Almond-Crusted Turkey (or Chicken) & Alfredo Vegetables Recipe: Every Bite is a Delight
A creamy sauce plus a dash of horseradish gives this dish irresistible flavor
I love a dinner that has a little bit of everything: juicy, tender meat, a medley of vegetables and a creamy, dreamy sauce to tie it all together. That’s why this almond-crusted turkey (or chicken) & Alfredo vegetables recipe has quickly become on of my favorites. The flavor is incredible! I love the how the rich creaminess of the sauce combines with the crispy, slightly spice crust on the poultry.Not to mention the fact that the dish has all my favorite veggies — carrots, broccoli and potatoes, which all cook together — making it a complete meal.

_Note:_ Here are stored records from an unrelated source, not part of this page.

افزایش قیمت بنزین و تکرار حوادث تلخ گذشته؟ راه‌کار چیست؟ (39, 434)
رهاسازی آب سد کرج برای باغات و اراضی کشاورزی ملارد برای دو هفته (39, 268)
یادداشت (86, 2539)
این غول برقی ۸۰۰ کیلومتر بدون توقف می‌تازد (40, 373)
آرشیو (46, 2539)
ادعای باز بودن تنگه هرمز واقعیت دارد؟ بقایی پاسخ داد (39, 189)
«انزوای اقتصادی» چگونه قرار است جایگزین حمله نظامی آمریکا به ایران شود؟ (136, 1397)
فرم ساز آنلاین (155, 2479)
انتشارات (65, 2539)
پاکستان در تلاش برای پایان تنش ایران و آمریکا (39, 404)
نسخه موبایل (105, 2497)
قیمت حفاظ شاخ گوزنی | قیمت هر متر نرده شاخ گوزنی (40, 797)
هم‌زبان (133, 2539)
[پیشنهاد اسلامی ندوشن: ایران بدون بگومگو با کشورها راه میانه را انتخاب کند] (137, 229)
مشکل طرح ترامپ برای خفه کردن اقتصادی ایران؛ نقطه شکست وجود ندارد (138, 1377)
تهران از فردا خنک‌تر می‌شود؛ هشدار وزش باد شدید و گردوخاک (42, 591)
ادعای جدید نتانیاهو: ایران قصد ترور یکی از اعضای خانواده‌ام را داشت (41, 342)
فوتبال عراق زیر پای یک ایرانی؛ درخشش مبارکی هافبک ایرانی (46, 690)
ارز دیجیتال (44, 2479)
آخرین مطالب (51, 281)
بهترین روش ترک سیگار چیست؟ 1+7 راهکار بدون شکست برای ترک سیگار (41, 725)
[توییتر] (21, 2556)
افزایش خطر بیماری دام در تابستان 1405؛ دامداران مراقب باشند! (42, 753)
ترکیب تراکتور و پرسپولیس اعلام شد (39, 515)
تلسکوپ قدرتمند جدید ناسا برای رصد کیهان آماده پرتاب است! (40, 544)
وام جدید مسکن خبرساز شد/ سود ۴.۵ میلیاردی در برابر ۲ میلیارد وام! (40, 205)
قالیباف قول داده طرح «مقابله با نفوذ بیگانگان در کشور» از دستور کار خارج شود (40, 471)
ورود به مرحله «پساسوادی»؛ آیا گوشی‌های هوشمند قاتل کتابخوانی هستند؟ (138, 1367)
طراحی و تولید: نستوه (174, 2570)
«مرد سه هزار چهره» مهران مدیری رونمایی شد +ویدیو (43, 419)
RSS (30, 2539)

This dish is versatile, too — you can easily sub in chicken for the turkey. Just quickly brown the turkey or chicken on the stove, then add the crust and bake it in the oven. Meanwhile, the veggies cook in the Alfredo sauce, soaking up all the rich deliciousness. Watch our video to see how simple it is to whip up, then give it a try.
Yields
Total Time
Prep Time
Cook Time
Ingredients
- 1/3 cup seasoned panko breadcrumbs
- 2 Tbs. sliced natural almonds
- 1 Tbs. chopped fresh parsley
- 4 Tbs. creamy horseradish sauce
- 1 (12 oz.) turkey breast tenderloin
- 1 cup Alfredo sauce
- 8 oz. baby potatoes, halved
- 3 thin carrots, cut into 2”–3” pieces
- 1 head broccoli, florets separated, stems trimmed, peeled, cut into 1/3“-thick slices
Instructions
PrintHeat oven to 350°F. Coat rimmed baking sheet with cooking spray. In bowl, combine breadcrumbs, almonds, parsley, 2 tsp. horseradish sauce and 1 tsp. water. Coat 12” nonstick skillet with cooking spray. Heat over high heat; add turkey.
Cook, flipping once, until browned, about 3 min. per side. Transfer to baking sheet. Spread 1 tsp. horseradish sauce over top of tenderloin. Press panko mixture on top. Bake until no longer pink in center, about 20 min. Transfer to plate; cover.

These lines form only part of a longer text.